# Fuel pump for ga16de turbo



## dburone (Apr 2, 2004)

Do you guys think the stock ca18det fuel pump would be good for a ga16de-t with about 200whp?
thanks!!


----------



## KimJ (Nov 23, 2006)

I use the one from the sr20de (GTI) , so yeah.


----------



## dburone (Apr 2, 2004)

KimJ said:


> I use the one from the sr20de (GTI) , so yeah.

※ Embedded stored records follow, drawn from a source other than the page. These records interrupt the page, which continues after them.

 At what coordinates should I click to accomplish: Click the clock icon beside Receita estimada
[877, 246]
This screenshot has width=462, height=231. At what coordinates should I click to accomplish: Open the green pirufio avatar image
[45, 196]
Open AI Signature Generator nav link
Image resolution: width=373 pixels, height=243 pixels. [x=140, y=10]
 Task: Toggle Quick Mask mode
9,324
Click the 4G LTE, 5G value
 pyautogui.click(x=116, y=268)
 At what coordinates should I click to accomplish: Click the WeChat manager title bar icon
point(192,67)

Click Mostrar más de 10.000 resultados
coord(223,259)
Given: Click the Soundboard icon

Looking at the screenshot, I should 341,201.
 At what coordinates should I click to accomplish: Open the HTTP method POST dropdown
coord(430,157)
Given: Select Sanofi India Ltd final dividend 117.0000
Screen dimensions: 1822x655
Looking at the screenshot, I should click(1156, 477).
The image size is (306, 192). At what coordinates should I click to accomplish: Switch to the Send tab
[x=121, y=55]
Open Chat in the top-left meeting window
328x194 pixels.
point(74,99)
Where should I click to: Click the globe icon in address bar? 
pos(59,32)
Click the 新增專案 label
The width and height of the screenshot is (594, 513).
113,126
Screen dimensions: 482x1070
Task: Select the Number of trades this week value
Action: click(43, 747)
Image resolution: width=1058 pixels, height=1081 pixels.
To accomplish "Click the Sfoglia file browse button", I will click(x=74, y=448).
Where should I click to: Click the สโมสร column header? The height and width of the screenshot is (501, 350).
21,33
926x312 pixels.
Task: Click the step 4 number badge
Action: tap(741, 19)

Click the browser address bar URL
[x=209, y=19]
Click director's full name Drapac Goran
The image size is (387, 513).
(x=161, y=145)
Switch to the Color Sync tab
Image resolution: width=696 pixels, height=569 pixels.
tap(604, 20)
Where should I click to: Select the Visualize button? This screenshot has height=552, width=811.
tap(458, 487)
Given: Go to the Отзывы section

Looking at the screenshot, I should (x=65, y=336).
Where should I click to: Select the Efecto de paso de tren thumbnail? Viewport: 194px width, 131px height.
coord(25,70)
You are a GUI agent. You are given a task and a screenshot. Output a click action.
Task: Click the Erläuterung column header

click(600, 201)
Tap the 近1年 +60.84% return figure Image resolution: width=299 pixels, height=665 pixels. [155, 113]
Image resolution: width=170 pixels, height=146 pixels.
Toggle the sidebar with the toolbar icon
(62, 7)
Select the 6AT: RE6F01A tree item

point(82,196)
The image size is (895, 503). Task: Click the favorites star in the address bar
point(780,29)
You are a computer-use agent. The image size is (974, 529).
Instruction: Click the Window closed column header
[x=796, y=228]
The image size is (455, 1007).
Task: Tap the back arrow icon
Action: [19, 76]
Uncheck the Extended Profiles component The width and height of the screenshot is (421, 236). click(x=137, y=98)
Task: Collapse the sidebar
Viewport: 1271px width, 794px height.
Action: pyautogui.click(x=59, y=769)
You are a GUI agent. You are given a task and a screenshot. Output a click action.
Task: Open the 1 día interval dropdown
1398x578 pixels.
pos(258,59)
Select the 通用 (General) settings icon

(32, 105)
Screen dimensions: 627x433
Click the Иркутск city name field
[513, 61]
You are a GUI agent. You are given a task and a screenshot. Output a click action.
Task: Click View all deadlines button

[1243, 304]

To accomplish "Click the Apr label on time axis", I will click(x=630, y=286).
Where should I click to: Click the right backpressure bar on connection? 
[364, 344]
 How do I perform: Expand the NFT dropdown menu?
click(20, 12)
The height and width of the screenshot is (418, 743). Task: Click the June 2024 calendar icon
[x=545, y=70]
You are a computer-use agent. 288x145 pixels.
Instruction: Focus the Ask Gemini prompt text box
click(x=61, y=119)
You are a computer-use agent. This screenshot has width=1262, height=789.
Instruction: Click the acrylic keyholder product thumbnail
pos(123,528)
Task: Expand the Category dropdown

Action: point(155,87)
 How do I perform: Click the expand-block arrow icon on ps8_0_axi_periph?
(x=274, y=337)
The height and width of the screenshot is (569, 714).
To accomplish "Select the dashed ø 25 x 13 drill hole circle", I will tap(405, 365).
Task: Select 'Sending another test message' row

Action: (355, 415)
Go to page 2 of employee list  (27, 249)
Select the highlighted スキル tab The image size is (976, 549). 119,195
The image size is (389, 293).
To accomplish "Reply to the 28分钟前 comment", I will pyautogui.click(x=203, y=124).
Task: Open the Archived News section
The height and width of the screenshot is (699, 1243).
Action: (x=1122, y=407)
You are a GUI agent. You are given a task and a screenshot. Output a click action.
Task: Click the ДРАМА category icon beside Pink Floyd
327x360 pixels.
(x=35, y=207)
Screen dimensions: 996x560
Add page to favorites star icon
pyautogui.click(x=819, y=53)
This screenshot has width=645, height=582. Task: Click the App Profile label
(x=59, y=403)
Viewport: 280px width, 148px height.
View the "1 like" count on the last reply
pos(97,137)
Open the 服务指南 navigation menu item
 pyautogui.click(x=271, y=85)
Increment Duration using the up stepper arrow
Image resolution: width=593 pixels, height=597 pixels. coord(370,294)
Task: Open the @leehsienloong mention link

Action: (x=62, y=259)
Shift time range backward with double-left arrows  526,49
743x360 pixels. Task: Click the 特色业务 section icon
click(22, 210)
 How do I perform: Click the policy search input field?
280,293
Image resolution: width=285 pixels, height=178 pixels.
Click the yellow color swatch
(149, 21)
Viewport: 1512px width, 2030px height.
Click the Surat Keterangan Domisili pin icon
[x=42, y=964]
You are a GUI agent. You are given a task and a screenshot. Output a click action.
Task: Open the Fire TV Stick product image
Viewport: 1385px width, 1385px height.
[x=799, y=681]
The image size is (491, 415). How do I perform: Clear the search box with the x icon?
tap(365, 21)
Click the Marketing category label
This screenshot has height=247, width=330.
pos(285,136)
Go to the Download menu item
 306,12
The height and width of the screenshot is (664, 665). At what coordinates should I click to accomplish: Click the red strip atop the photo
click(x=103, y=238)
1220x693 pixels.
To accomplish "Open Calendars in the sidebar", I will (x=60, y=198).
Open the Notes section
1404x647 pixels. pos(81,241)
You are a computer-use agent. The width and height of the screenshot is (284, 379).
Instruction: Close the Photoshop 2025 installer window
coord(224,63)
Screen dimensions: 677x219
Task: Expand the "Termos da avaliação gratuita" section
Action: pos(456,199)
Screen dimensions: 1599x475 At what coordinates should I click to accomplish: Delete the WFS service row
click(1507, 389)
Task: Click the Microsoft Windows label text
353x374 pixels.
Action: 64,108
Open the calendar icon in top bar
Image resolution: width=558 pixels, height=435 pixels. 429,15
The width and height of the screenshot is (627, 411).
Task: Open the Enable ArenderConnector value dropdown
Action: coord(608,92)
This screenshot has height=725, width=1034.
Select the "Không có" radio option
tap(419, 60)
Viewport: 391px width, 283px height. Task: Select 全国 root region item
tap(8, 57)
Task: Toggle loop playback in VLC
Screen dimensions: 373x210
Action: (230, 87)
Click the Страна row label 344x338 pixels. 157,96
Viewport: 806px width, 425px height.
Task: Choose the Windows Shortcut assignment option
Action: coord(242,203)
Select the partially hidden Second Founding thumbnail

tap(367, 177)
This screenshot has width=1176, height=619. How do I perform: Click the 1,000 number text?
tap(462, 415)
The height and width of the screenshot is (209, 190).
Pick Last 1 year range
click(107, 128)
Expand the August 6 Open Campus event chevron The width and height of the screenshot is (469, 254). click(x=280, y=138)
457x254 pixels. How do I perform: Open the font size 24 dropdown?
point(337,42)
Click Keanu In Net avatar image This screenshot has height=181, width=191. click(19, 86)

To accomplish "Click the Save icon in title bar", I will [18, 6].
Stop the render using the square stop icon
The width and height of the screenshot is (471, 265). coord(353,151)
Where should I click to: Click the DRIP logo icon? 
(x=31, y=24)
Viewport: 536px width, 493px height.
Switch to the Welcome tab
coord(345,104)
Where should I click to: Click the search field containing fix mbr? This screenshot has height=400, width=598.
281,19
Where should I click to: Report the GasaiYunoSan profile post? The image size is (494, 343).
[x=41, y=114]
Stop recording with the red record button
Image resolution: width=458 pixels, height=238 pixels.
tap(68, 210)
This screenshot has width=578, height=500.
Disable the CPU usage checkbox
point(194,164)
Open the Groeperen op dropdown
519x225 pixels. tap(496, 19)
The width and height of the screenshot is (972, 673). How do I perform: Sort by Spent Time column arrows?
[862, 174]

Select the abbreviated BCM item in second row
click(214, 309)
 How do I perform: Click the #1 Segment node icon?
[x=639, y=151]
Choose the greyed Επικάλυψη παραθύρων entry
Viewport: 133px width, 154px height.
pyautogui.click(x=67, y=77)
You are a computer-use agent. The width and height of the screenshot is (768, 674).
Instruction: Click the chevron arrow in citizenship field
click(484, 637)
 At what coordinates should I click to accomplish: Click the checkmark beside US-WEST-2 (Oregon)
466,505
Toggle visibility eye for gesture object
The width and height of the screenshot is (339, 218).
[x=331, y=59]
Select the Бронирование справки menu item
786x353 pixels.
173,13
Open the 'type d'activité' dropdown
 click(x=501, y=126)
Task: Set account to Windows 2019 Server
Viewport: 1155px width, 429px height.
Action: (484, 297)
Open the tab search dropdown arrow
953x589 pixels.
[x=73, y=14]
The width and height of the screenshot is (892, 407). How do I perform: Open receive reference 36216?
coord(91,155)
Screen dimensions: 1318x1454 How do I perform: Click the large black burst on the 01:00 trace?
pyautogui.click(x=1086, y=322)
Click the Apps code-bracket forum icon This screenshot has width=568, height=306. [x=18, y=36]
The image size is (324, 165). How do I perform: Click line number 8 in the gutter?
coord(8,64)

Great info, tomorrow ill go see if I can find one!!


----------



## velardejose (Sep 9, 2004)

Hi dburone
Any new mods?
Mine boosts perfectly, managed to control a/f above 4000 rpm 
Jose


----------



## dburone (Apr 2, 2004)

Velardejose, i managed to get another car with the GA16DE in it and i already built a MegaSquirt ECU and will start to use it any day now.
After that ill start with th turbo and all the rest.
Today I bought the Pump, there is a huge differenc between the GA16 pump and the CA18DET pump, in size, presure and flow.


----------



## velardejose (Sep 9, 2004)

Megasquirt?
It has lots of options to configure it to your needs (CAS type, Coil type, usw)
I just saw the megaview, to configure it w/o a laptop
Keep us posted
Jose


----------